Let’s begin by looking at Valiant’s neuroidal model. The model is that of Vicinal Algorithms. The crucial aspect of Vicinal Algorithms is that a neuroid can only communicate with its neighbors. Vicinal Algorithms run on a random directed graph with neuroids, which are the vertices, ${v_i}$, and synapses which are the edges, ${e_{ji}}$.

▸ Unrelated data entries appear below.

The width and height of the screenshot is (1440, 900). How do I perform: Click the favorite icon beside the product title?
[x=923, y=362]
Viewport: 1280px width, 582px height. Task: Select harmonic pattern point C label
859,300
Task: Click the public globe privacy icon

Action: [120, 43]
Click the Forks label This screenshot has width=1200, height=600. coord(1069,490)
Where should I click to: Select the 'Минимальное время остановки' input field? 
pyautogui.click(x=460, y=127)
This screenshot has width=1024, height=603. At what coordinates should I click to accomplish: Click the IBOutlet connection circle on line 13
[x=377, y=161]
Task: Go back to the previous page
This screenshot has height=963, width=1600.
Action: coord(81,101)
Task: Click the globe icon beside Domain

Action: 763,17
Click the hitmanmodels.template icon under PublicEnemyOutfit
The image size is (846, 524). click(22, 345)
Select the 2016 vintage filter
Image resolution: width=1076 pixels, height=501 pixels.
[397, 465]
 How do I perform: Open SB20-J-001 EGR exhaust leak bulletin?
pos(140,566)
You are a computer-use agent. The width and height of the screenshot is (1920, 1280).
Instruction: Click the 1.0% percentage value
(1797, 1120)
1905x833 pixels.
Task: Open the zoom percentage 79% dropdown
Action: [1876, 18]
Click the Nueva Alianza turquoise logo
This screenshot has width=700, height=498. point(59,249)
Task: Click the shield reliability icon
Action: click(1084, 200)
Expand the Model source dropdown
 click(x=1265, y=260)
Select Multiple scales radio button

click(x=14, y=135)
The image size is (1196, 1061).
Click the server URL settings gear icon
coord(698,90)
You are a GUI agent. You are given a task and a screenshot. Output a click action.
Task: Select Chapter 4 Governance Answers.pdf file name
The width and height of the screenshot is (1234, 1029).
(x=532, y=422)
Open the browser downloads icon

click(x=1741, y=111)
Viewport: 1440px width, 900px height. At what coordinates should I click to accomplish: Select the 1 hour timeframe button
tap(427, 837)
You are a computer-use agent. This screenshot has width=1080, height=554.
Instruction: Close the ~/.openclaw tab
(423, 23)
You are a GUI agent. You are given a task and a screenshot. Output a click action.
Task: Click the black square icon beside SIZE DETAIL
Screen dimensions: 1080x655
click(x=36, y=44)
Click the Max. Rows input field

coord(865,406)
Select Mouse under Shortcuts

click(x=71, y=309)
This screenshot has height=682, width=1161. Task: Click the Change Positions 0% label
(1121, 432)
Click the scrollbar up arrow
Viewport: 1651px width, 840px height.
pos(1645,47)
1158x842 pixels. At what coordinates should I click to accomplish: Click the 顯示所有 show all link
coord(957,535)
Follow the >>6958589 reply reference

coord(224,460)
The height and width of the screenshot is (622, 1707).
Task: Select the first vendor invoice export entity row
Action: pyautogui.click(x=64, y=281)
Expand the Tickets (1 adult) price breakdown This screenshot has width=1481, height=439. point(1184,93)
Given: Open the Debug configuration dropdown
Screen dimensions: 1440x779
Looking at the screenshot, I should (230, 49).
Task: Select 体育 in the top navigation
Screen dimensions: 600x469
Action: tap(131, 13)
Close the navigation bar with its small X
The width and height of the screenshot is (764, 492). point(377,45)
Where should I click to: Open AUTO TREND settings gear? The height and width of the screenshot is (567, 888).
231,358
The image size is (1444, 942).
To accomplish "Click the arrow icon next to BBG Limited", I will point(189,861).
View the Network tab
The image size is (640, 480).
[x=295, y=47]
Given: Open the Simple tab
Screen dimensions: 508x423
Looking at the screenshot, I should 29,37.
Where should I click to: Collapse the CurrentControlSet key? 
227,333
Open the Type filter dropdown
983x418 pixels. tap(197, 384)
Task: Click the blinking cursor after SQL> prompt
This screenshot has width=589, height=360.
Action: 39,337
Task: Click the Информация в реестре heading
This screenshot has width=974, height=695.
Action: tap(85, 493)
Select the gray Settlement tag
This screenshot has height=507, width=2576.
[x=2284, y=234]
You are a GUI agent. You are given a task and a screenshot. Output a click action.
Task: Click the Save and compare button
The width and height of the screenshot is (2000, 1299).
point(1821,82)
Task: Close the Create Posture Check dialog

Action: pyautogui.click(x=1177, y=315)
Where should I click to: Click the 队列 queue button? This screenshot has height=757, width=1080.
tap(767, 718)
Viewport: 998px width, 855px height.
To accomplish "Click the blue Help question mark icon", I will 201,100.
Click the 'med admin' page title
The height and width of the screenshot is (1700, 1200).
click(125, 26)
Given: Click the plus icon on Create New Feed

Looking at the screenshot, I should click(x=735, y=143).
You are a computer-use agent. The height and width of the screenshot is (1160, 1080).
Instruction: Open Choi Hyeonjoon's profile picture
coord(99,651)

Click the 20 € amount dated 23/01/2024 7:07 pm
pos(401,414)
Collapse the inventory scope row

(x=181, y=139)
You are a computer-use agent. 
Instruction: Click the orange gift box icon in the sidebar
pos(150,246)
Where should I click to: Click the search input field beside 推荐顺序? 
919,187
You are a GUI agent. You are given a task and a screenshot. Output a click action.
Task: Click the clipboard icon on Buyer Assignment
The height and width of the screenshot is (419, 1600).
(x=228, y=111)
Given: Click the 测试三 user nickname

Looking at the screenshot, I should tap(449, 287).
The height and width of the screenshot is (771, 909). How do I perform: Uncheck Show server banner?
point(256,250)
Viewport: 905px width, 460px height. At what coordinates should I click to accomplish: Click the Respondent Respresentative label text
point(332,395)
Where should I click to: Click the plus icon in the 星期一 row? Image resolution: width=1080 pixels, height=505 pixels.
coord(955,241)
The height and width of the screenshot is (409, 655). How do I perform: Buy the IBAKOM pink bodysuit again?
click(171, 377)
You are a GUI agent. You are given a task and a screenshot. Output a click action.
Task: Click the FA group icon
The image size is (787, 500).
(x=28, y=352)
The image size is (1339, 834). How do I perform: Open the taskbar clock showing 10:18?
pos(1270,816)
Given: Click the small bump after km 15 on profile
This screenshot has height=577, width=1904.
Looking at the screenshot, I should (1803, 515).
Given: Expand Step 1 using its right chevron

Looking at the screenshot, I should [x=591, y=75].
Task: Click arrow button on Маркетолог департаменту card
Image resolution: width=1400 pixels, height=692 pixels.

The neuroids and synapses have states at time t as follows:

• Neuroid ${v_i}$ has state ${(T_i^t, f_i^t, q_i^t)}$
• ${T}$ is the threshold – some real value that is for the most part a constant.
• ${f}$ is 1 if the neuron fires or 0 if it does not.
• ${q}$ is some finite memory which can keep track of the state of the neuron.
• Synapse ${e_{ji}}$ (from ${v_j}$ to ${v_i}$ has state ${(w_{ji}^t, qq_{ji}^t)}$
• ${w}$ is the strength or weight of the synapse.
• ${qq}$ is another finite memory which can keep track of the state of the synapse.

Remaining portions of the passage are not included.